De La Baule à Tanger : « La vraie amitié est celle qui n’a aucun secret »

5437685854_d630fceaff_b-
555
Partager :

L’amitié personnelle entre Hassan II et Omar Bango, était doublée d’une véritable alliance politique au point que Hassan II avait provoqué François Mitterrand, alors président de la France, sur son terrain au sommet  La Baule

« La vraie amitié est celle qui n’a aucun secret ». C’est par ces mots que le président gabonais, Ali Bongo Ondimba, a accompagné la publication, sur son compte Facebook, de deux photos de lui et du Roi Mohammed VI suite à la célébration de la fête du trône. Deux adolescents qui célèbrent une longue amitié. La photo date du temps où le roi était encore prince héritier.

Une grande amitié liait également le père de l’actuel président du Gabon, Omar Bango et le défunt roi Hassan II.

Cette amitié personnelle était doublée d’une véritable alliance politique au point que Hassan II avait provoqué François Mitterrand, alors président de la France, sur son terrain au sommet  La Baule.

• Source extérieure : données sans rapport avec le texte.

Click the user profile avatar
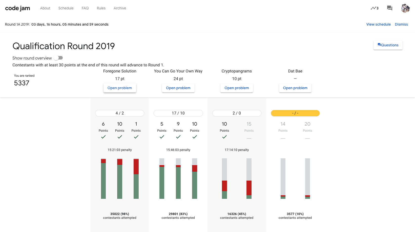Screen dimensions: 415x232 click(405, 8)
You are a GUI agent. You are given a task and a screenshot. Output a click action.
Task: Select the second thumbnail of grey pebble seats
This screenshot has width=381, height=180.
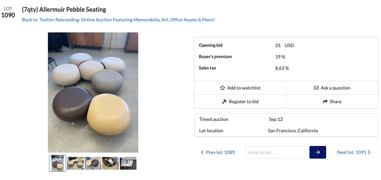75,163
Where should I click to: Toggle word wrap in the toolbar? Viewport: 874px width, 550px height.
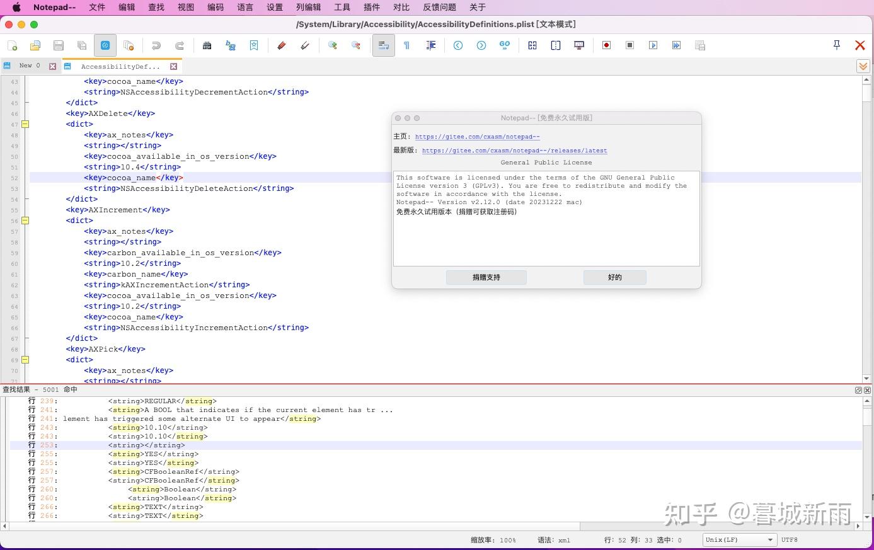coord(384,45)
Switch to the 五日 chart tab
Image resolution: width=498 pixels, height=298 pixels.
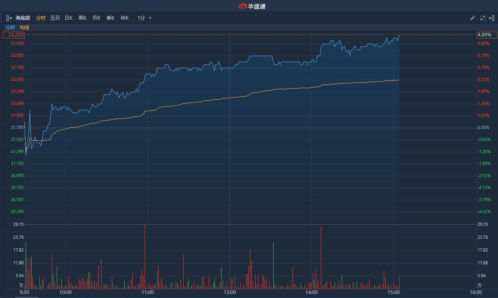55,18
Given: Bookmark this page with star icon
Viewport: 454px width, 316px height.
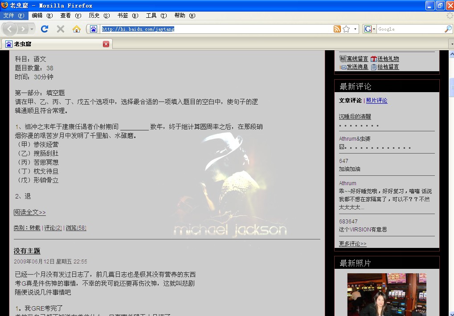Looking at the screenshot, I should click(346, 29).
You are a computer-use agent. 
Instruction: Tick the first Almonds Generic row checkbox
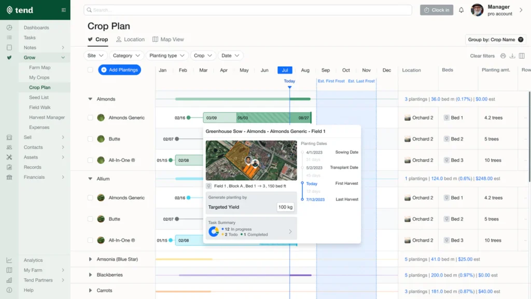90,118
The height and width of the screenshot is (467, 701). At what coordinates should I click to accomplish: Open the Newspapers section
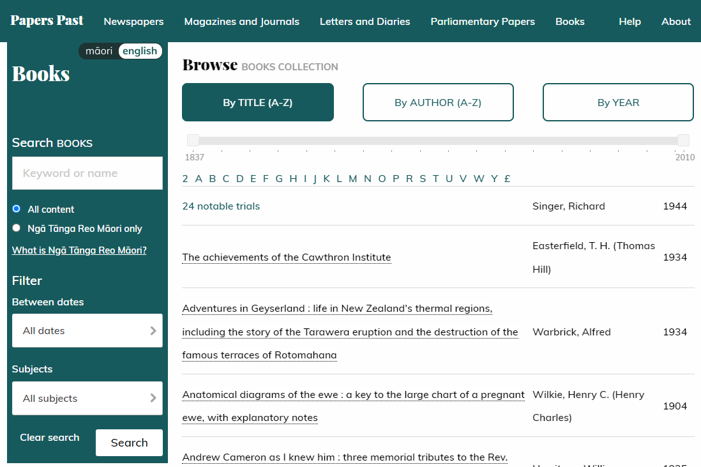pyautogui.click(x=133, y=21)
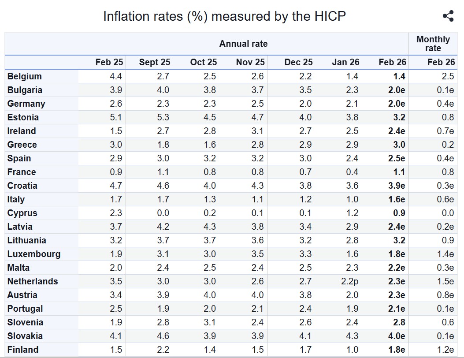Click the Finland row label
Viewport: 464px width, 358px height.
pyautogui.click(x=23, y=350)
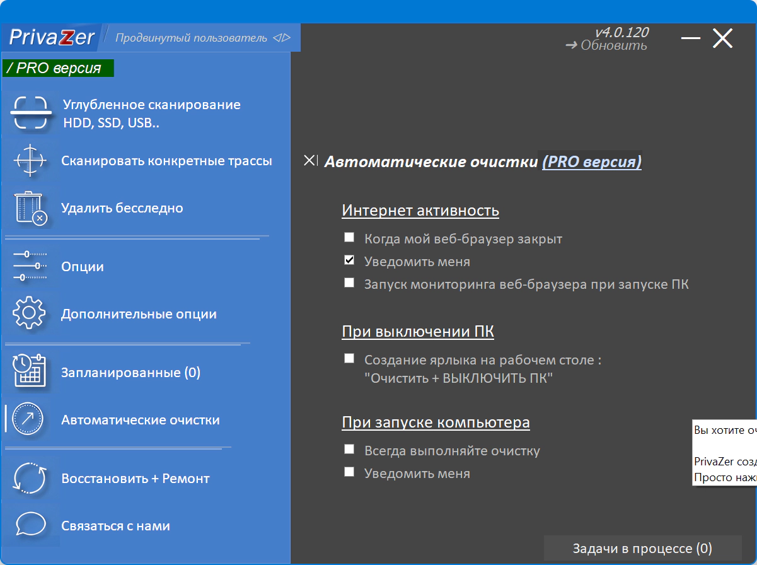This screenshot has width=757, height=565.
Task: Enable 'Когда мой веб-браузер закрыт' checkbox
Action: (x=349, y=238)
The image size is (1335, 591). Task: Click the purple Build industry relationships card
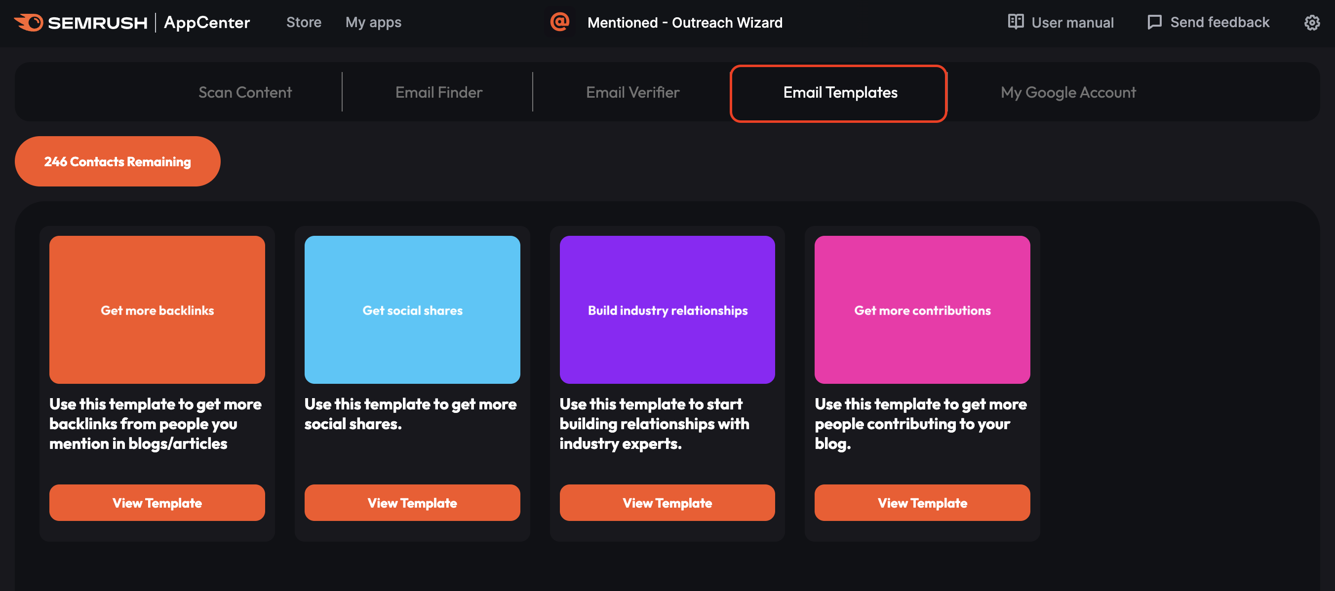(x=667, y=310)
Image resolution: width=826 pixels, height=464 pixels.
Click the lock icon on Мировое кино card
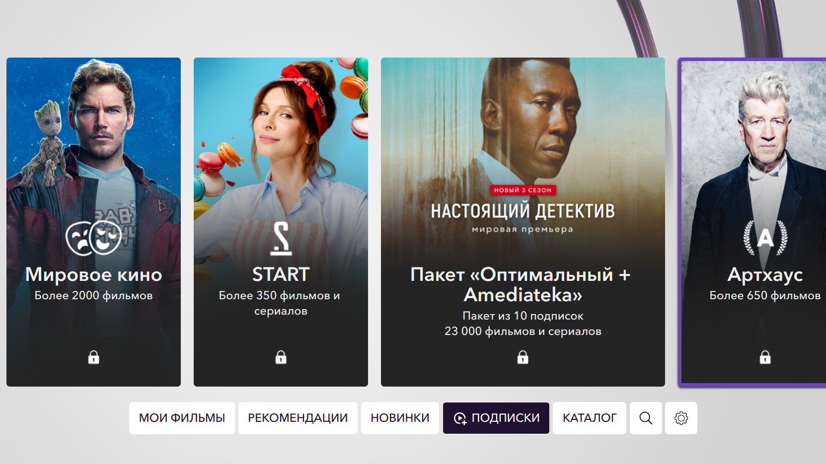(x=93, y=357)
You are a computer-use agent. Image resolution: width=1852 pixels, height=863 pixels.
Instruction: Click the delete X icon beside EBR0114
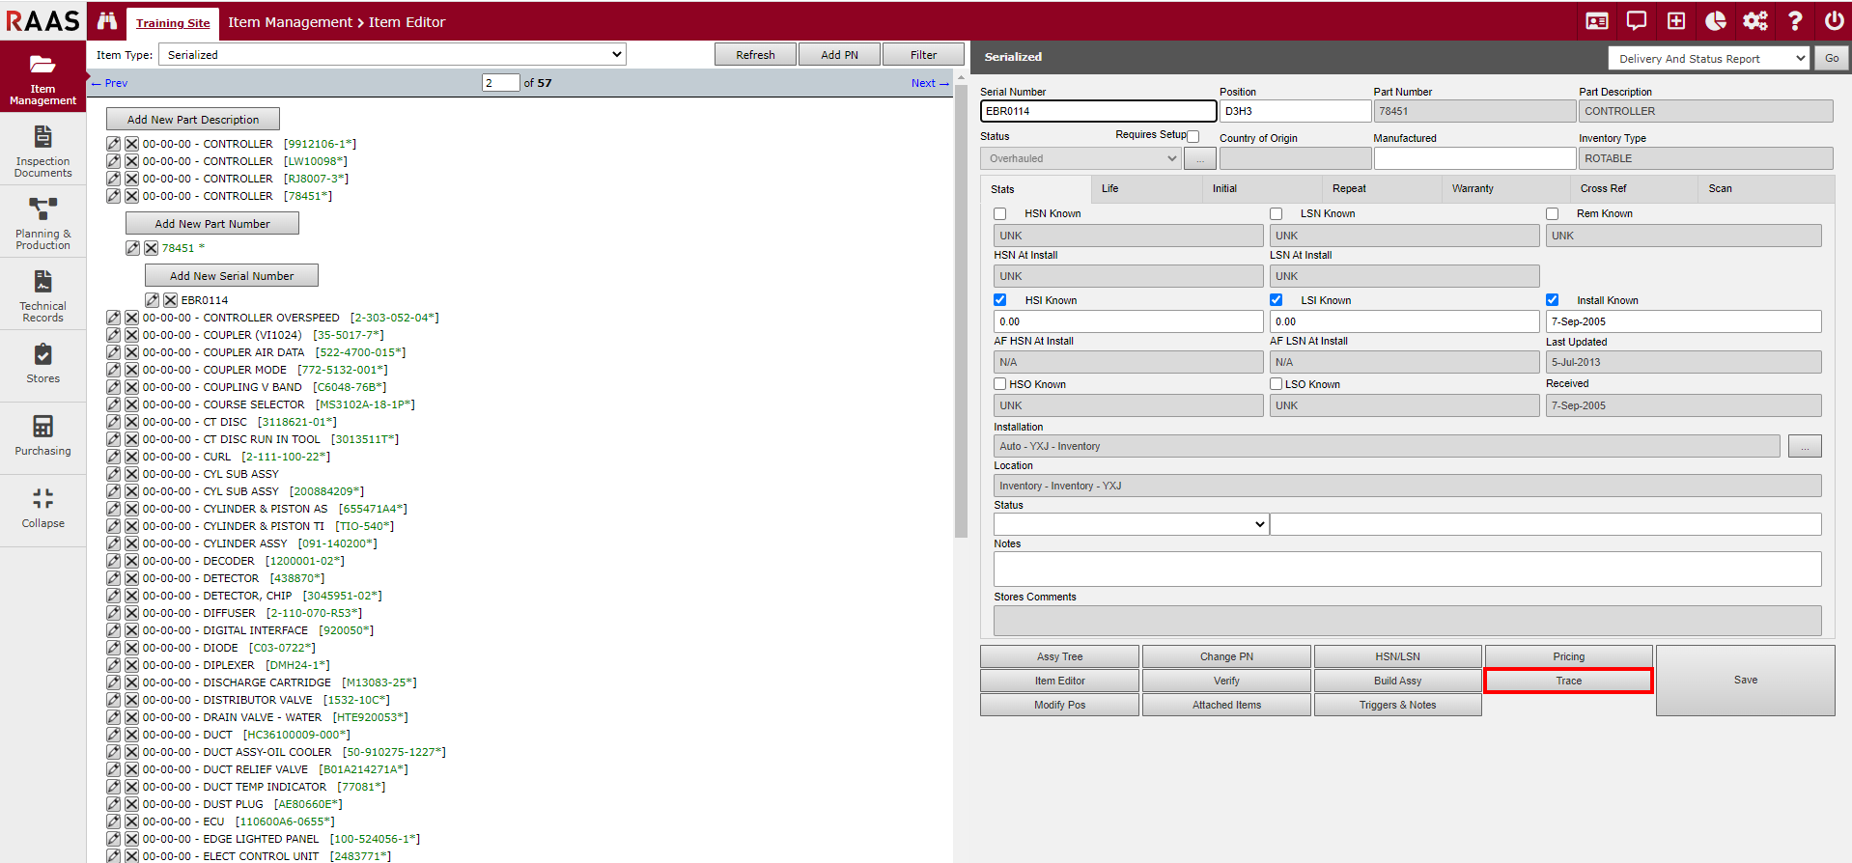(x=170, y=300)
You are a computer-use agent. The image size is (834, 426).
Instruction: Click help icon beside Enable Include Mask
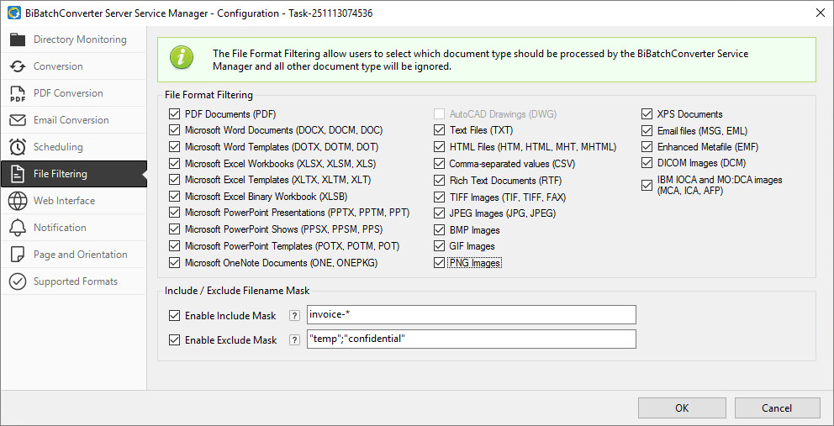[294, 316]
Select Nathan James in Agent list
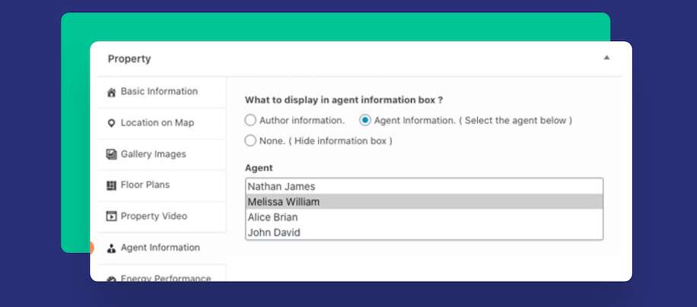 [x=282, y=186]
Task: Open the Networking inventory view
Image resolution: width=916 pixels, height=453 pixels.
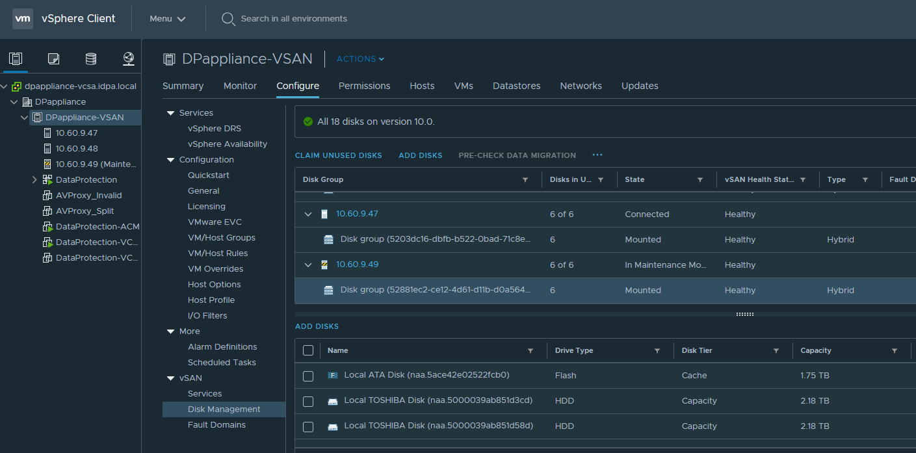Action: (x=128, y=58)
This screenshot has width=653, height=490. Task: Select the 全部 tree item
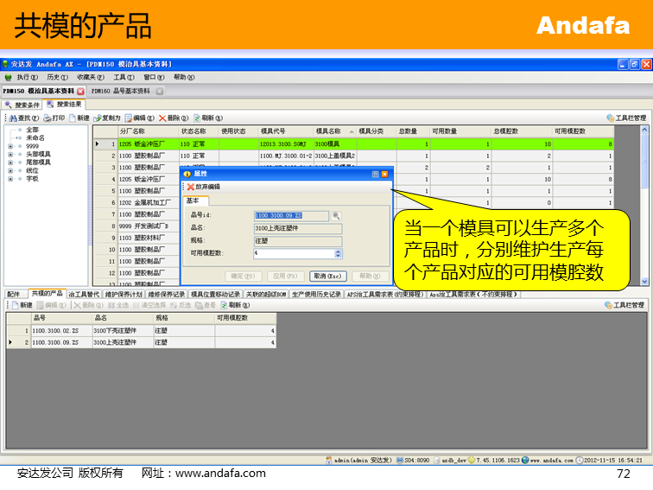tap(31, 130)
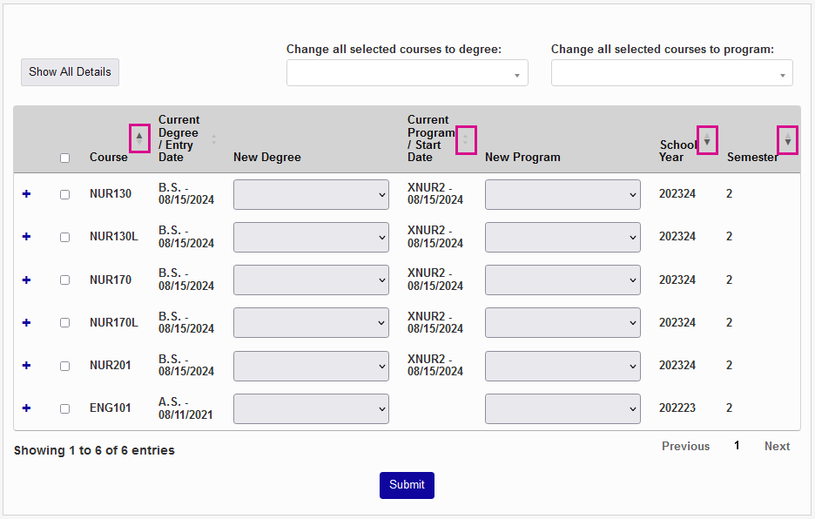Submit the course changes
815x519 pixels.
407,485
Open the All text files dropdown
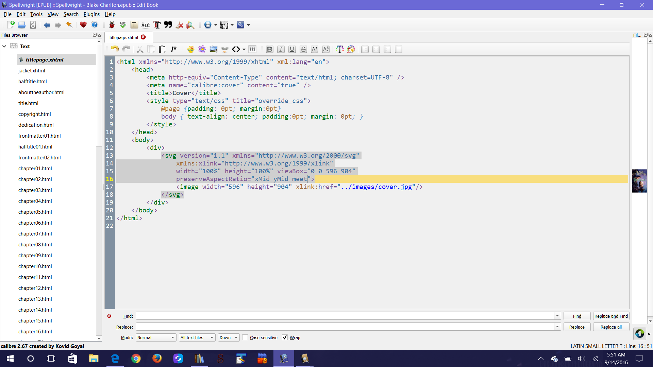Viewport: 653px width, 367px height. 197,337
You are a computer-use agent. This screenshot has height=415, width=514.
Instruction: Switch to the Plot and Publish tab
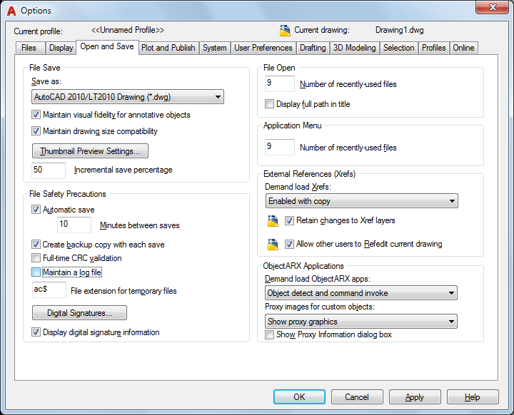click(x=168, y=48)
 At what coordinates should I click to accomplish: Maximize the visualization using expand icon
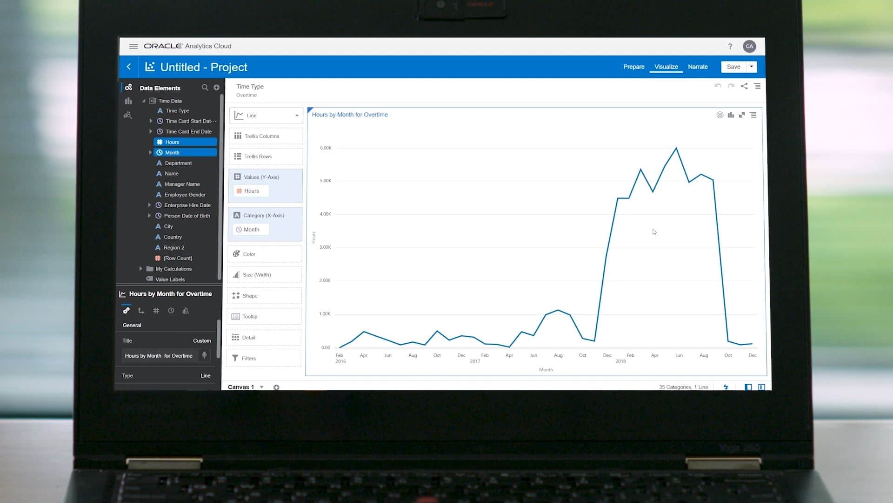[742, 115]
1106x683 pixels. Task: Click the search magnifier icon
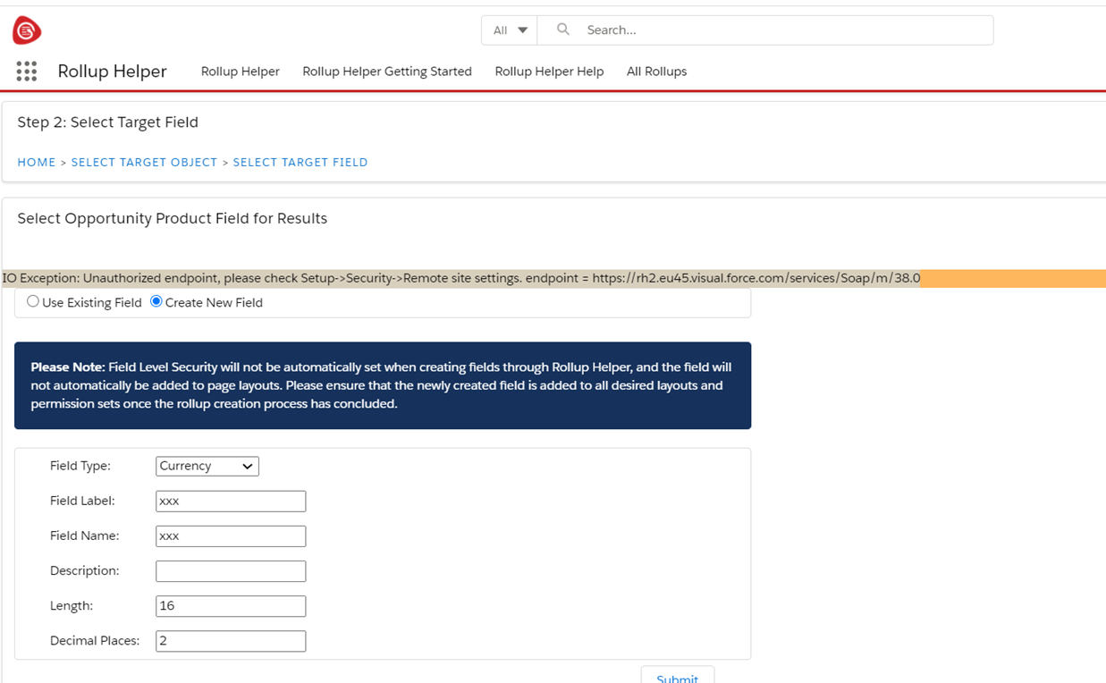tap(561, 30)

En 1990, la station balnéaire bretonne de la cote atlantique accueillait le sommet France – Afrique où se présentait Hassan II comme président sortant et Mitterrand en président entrant. Il était prévu que le sommet qui allait suivre devait se tenir à Libreville au Gabon et introniser par la même occasion, comme de coutume, le chef d’Etat hôte comme président du sommet.

Tous ceux qui s’intéressent à l’Afrique politique se rappellent du discours de Mitterrand à La Baule qui plongea l’Afrique, notamment francophone, dans une longue période d’instabilité dont elle ne finit pas de ne pas en sortir. C’est dans sa foulée qu’est survenue, par exemple, la guerre civile au Rwanda donnant lieu à un génocide encore d’actualité.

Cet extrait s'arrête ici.